Among the records that follow, set down only the lines from the one containing "How do I perform: Click 茶道08's" to the one containing "The image size is (179, 119).", both included, exactly.

──────── Records supplied ────────

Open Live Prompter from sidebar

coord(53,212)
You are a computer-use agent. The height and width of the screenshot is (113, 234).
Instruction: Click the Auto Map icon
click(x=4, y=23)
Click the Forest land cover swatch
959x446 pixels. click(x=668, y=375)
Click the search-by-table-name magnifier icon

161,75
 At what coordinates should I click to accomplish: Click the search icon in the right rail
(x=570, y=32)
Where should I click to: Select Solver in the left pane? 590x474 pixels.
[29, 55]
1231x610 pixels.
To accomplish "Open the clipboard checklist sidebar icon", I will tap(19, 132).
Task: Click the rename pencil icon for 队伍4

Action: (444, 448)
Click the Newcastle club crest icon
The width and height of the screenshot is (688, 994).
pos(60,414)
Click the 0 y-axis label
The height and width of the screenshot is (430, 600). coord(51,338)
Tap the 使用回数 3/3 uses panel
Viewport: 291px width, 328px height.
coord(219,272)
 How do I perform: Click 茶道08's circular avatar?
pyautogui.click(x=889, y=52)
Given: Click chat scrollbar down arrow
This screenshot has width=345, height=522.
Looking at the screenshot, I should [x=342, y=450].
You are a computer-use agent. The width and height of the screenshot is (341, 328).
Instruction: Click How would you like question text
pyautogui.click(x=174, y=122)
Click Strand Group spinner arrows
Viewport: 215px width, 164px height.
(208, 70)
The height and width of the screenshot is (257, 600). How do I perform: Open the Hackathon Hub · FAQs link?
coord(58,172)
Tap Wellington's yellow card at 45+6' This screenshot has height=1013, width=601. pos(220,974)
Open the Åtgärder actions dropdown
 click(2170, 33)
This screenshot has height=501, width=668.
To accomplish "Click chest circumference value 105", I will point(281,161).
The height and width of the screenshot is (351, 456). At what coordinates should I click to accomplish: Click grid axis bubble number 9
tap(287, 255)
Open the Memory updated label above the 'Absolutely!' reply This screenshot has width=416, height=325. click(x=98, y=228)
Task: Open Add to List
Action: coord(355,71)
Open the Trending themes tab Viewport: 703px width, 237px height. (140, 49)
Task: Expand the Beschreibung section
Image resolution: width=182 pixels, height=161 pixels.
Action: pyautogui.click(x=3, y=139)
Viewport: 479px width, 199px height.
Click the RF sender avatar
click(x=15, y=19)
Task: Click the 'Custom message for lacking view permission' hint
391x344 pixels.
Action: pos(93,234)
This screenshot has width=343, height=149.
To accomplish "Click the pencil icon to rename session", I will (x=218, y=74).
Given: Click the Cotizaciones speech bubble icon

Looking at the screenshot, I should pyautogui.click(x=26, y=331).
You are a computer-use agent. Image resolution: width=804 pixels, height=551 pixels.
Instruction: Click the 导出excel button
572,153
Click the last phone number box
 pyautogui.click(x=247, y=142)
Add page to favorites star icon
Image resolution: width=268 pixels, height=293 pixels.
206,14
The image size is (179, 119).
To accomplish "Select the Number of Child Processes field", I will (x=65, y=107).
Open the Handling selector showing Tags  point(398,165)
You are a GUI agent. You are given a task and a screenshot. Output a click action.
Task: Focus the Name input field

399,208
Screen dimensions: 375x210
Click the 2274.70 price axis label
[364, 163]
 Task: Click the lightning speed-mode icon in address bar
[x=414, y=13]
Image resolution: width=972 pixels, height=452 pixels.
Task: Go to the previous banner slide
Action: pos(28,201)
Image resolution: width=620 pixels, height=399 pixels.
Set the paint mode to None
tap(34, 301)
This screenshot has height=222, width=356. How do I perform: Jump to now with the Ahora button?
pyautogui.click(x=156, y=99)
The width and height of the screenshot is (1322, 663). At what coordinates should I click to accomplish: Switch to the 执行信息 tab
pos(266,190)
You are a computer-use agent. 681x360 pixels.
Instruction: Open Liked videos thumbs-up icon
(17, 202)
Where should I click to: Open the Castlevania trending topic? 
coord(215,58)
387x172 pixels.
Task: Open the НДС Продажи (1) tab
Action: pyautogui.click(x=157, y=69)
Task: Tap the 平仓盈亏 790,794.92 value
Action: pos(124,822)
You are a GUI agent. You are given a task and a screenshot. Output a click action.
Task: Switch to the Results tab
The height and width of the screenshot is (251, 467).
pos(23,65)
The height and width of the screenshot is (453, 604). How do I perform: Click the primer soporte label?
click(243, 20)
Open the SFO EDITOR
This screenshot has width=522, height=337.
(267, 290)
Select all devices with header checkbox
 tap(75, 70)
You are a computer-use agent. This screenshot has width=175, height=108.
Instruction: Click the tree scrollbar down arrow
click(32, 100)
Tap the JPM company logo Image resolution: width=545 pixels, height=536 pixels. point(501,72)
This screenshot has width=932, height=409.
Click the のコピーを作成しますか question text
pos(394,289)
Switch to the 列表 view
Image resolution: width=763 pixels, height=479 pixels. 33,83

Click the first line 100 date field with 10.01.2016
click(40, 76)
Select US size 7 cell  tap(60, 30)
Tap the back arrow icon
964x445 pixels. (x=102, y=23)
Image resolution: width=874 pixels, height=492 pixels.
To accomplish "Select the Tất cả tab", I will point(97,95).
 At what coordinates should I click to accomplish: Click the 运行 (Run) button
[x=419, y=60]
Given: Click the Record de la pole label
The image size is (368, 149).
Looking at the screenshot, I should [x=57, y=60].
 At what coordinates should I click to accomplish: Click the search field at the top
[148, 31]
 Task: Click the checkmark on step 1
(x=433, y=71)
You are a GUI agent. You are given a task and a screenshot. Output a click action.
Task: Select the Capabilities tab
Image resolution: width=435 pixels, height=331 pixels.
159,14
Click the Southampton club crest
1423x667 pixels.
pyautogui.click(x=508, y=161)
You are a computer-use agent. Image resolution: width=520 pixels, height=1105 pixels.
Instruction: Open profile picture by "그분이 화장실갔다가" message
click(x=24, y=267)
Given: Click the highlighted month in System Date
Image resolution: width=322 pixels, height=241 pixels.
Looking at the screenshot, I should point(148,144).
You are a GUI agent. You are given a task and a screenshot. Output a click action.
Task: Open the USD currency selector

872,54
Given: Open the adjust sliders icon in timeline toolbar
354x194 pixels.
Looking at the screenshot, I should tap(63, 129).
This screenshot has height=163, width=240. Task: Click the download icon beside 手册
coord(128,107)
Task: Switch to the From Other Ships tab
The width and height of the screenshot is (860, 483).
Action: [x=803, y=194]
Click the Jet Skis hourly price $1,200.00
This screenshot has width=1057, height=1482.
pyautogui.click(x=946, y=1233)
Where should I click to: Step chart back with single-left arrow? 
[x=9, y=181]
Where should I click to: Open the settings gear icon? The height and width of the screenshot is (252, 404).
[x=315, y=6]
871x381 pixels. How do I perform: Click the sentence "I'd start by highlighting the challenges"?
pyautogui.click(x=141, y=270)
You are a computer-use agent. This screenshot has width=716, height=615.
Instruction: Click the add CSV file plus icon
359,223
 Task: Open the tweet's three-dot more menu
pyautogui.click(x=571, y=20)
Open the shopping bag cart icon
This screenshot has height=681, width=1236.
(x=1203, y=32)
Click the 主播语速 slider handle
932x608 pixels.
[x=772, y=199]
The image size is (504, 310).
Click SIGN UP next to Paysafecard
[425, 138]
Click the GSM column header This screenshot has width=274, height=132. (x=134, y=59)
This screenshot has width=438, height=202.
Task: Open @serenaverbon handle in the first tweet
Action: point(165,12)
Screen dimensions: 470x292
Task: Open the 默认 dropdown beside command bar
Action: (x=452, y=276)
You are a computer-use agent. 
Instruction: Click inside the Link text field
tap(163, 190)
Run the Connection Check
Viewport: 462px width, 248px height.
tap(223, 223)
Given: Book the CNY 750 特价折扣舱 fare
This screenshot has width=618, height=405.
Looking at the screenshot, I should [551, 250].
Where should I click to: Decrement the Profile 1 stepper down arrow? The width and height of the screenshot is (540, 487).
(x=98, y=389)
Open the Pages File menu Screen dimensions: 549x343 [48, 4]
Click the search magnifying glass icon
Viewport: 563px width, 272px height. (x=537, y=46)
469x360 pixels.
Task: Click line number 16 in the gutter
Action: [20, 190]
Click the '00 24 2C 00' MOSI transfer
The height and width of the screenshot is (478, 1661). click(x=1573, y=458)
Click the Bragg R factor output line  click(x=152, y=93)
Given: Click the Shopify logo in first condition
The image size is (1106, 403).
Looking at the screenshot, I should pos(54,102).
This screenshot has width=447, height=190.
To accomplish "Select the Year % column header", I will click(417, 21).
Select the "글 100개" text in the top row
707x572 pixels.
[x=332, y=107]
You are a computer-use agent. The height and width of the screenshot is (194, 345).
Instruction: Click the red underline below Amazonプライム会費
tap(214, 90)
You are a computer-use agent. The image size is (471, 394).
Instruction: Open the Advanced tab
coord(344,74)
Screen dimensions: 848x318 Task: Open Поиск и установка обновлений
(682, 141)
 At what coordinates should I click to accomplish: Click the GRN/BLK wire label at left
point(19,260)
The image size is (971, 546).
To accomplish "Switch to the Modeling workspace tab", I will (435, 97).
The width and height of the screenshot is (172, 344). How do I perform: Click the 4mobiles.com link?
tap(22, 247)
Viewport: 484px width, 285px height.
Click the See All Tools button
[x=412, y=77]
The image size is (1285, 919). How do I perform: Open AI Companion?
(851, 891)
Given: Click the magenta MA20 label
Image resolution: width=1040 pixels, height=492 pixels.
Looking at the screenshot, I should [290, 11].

────────

_Answer for the task_
 How do I perform: Click 茶道08's circular avatar?
pyautogui.click(x=889, y=52)
Given: Click chat scrollbar down arrow
This screenshot has width=345, height=522.
Looking at the screenshot, I should [x=342, y=450].
You are a computer-use agent. The width and height of the screenshot is (341, 328).
Instruction: Click How would you like question text
pyautogui.click(x=174, y=122)
Click Strand Group spinner arrows
Viewport: 215px width, 164px height.
(208, 70)
The height and width of the screenshot is (257, 600). How do I perform: Open the Hackathon Hub · FAQs link?
coord(58,172)
Tap Wellington's yellow card at 45+6' This screenshot has height=1013, width=601. pos(220,974)
Open the Åtgärder actions dropdown
 click(2170, 33)
This screenshot has height=501, width=668.
To accomplish "Click chest circumference value 105", I will point(281,161).
The height and width of the screenshot is (351, 456). At what coordinates should I click to accomplish: Click grid axis bubble number 9
tap(287, 255)
Open the Memory updated label above the 'Absolutely!' reply This screenshot has width=416, height=325. click(x=98, y=228)
Task: Open Add to List
Action: coord(355,71)
Open the Trending themes tab Viewport: 703px width, 237px height. (140, 49)
Task: Expand the Beschreibung section
Image resolution: width=182 pixels, height=161 pixels.
Action: pyautogui.click(x=3, y=139)
Viewport: 479px width, 199px height.
Click the RF sender avatar
click(x=15, y=19)
Task: Click the 'Custom message for lacking view permission' hint
391x344 pixels.
Action: pos(93,234)
This screenshot has width=343, height=149.
To accomplish "Click the pencil icon to rename session", I will (x=218, y=74).
Given: Click the Cotizaciones speech bubble icon

Looking at the screenshot, I should pyautogui.click(x=26, y=331).
You are a computer-use agent. Image resolution: width=804 pixels, height=551 pixels.
Instruction: Click the 导出excel button
572,153
Click the last phone number box
 pyautogui.click(x=247, y=142)
Add page to favorites star icon
Image resolution: width=268 pixels, height=293 pixels.
206,14
The image size is (179, 119).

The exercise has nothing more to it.